E-juku1st.Comの中学数・英問題集
  E-juku1st.Comの中学数・英問題集

 中学生の学習のしかた by Toppo
スマホトップページに戻る
中学生の学習のしかたに戻る
問題集ご利用者の声・お便り
問題集一覧 FAQ 問題集の価格 ご注文

§279 数学の応用問題の勉強のしかたについて new<「応用段階に入っての基本の応用」がポイントだね>

「数学の応用問題の勉強のしかた」についてアドバイスがほしいというメールをいただき、今回はこのことに関して書いてみたいと思います。

 ですが、この応用問題とは何を指しているのか、いつの時期で、生徒の数学の学力がどのくらいあるのか、それによってアドバイスのしかたや内容が当然変わってきます。また、そうでないと、おかしい。

 第一、ふだん定期テストで取っている数学の点数が、たとえば62点の生徒が応用問題に対して抱いているイメージや理解と、90点以上とれている生徒のそれとでは、捉え方が大きく異なっているものだからです。

 中学の1,2年の実力テストに出てくる問題、それは学習した基本の内容の集積であることが多いわけですが、それと業者がやっている学力テストの問題、そのどちらをとっても実は、まだそれほど大きな差はありません(ただし、中3の9月殻は別)。しかし、問題の作り方や出し方の基準ひとつで、これは応用問題だなと、生徒が感じてとらえてしまうことはよくあります。

 さらに3年生の後半ともなると、ひとつひとつの単元内容(とくに図形)がそれまでと較べて難しくなってきますが、それが理解でき、またできたとしても、学校で習うことの大部分はあくまで基本レベルのことであり、その裏側にある応用に関しては、ほとんどたいした説明も演習もないのがふつうです。仮に授業のなかで応用段階の問題演習がほんのすこしあって、これが応用問題かと生徒が思っても、それがそのまま、入試レベルで問われる応用とその力の形成に役立つことは、まず現実ありえません。

 また塾に通っていて、そこでいろいろな応用問題の説明を受け、それなりに学習している生徒も多いでしょう。しかし、その学習行為と本人の身についている応用への力が比例しているかどうかはこれまた別物で、安易に判断できないところがあります。

 一応公立中学生を想定して書いていますが、応用問題の勉強のしかたとなると、この場合、全体の生徒に当て嵌まる数学の勉強法なんて、厳密にいうと存在しないわけです。学年と時期、そしていままでに蓄えた本人の数学の力によって、応用問題の勉強のしかたは異なるのは当たり前であるので、その当たり前のなかでも一番大きなものといいますか、核心部分についてのみ、ここで、私見を述べておくことにします。

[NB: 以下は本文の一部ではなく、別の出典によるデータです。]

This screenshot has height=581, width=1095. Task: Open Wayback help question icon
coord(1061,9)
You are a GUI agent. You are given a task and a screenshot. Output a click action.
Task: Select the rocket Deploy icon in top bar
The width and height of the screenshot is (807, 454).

 今回のご質問は、中3生(とその親御様)で、数学をかなり得意としている生徒です。よって中3のこれからの時期、そして「入試へ向けた応用問題」の勉強のしかたに限定いたします。

 さて、入試へ向けた応用問題の勉強のしかたというか進め方のアドバイスには、大別すると、どうやらふたつになるかと思います。そのふたつのアドバイスの代表例(AとB)を、下にまず書いてみます。直接引用するのは憚れますので、その主張は枉げない程度にわたしが言い換えたものです。

 まず、ひとつ目。
〜〜〜〜〜〜〜〜〜〜〜〜〜〜〜〜〜
A. 問題に取り組むとき、どうやって解こうか、どう考えればいいのかを考える。今まで学習してきた知識と方法をいろいろ試し、時間をかけて粘り強く、自力で解くこと。わからなくてもすぐに投げ出してしまわず、解説を読み、教科書・参考書の関連する部分を調べ、自分で解く努力をする。それでもどうしてもわからない場合は先生などに質問しよう。また難しいからと簡単にあきらめて、解答をみて解き方を覚えよう、なんてことのないように。たとえ解けなくても、解く方法をいろいろ考えることが大切です。自分の頭で粘り強く考える、という習慣をつけること。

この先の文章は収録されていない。